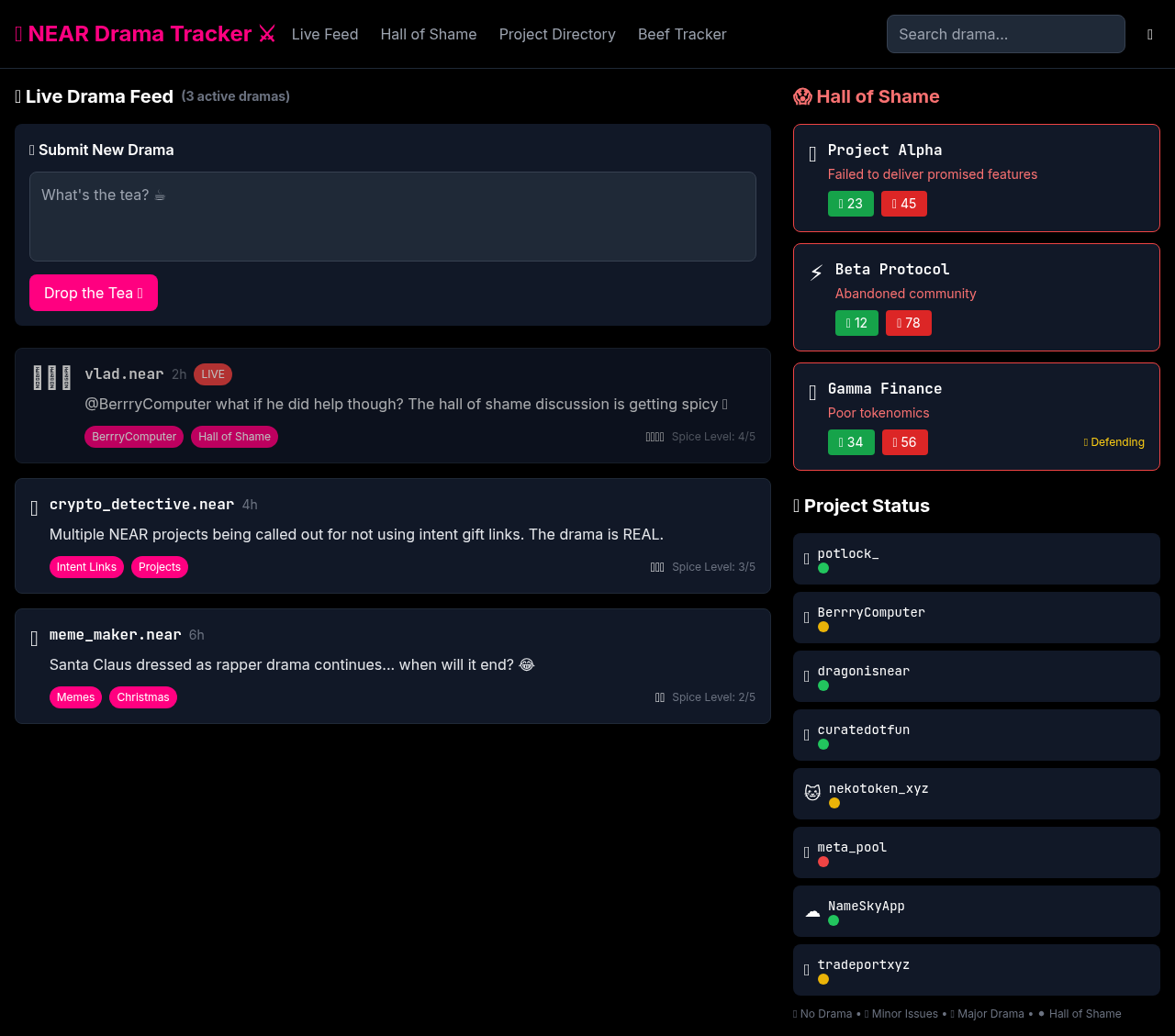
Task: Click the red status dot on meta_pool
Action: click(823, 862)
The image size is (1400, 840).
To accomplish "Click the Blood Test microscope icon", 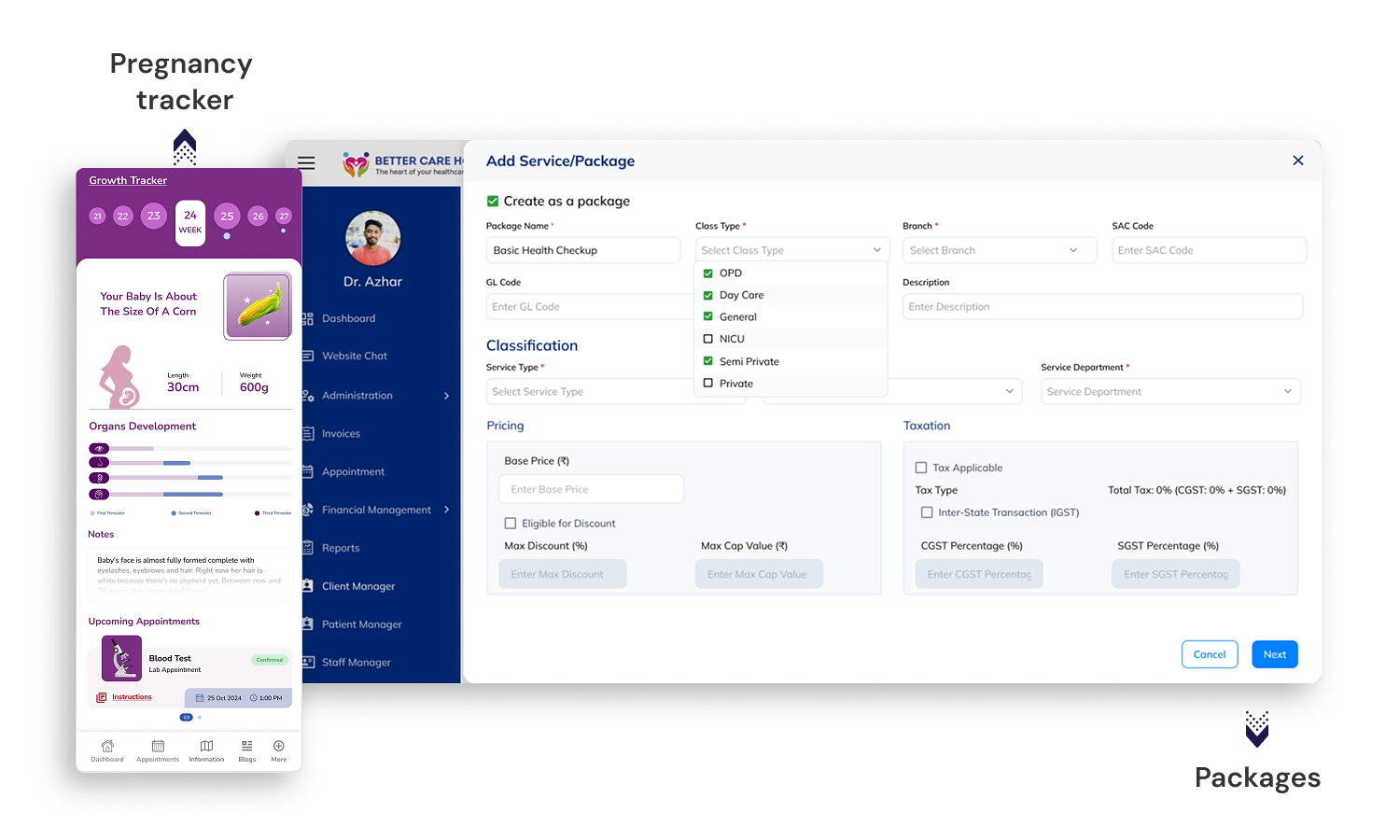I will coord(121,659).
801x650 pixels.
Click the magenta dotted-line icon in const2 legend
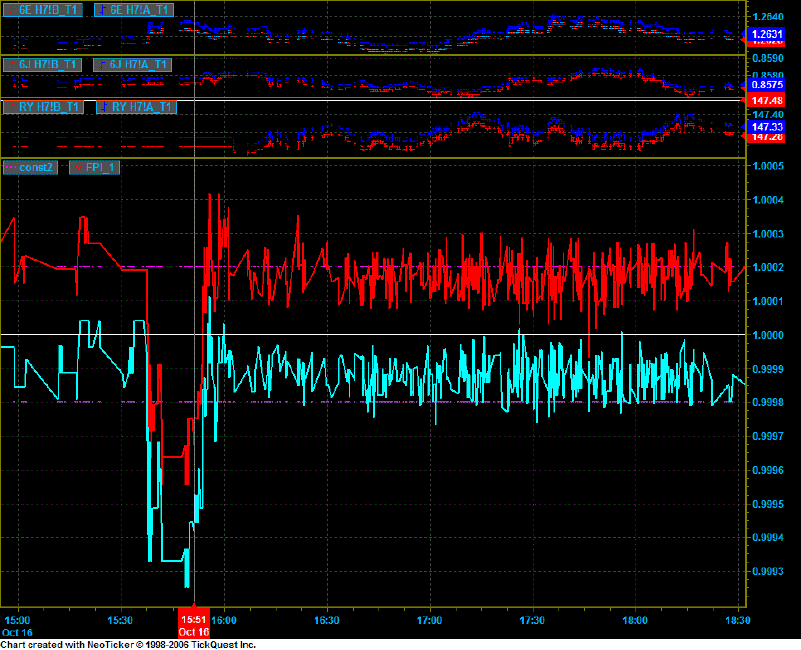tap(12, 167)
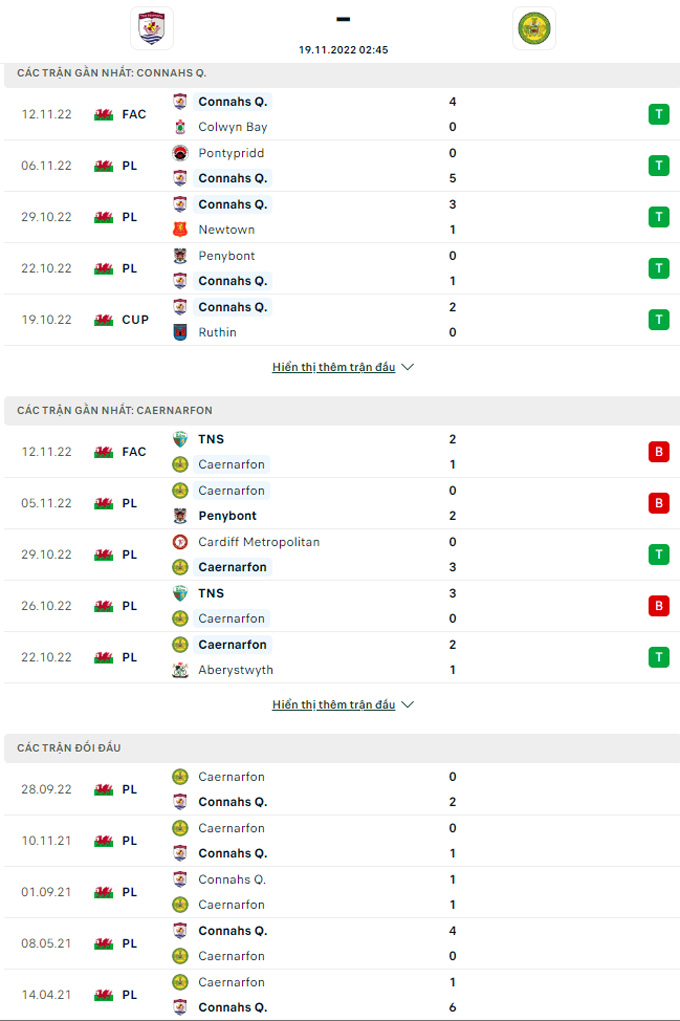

Do this —
Reproduce everything in the listing from the line containing "801x650 pixels." down to the end of the listing, with both ends included, and leave out the pictures.

Final answer —
801x650 pixels.
Click the magenta dotted-line icon in const2 legend
tap(12, 167)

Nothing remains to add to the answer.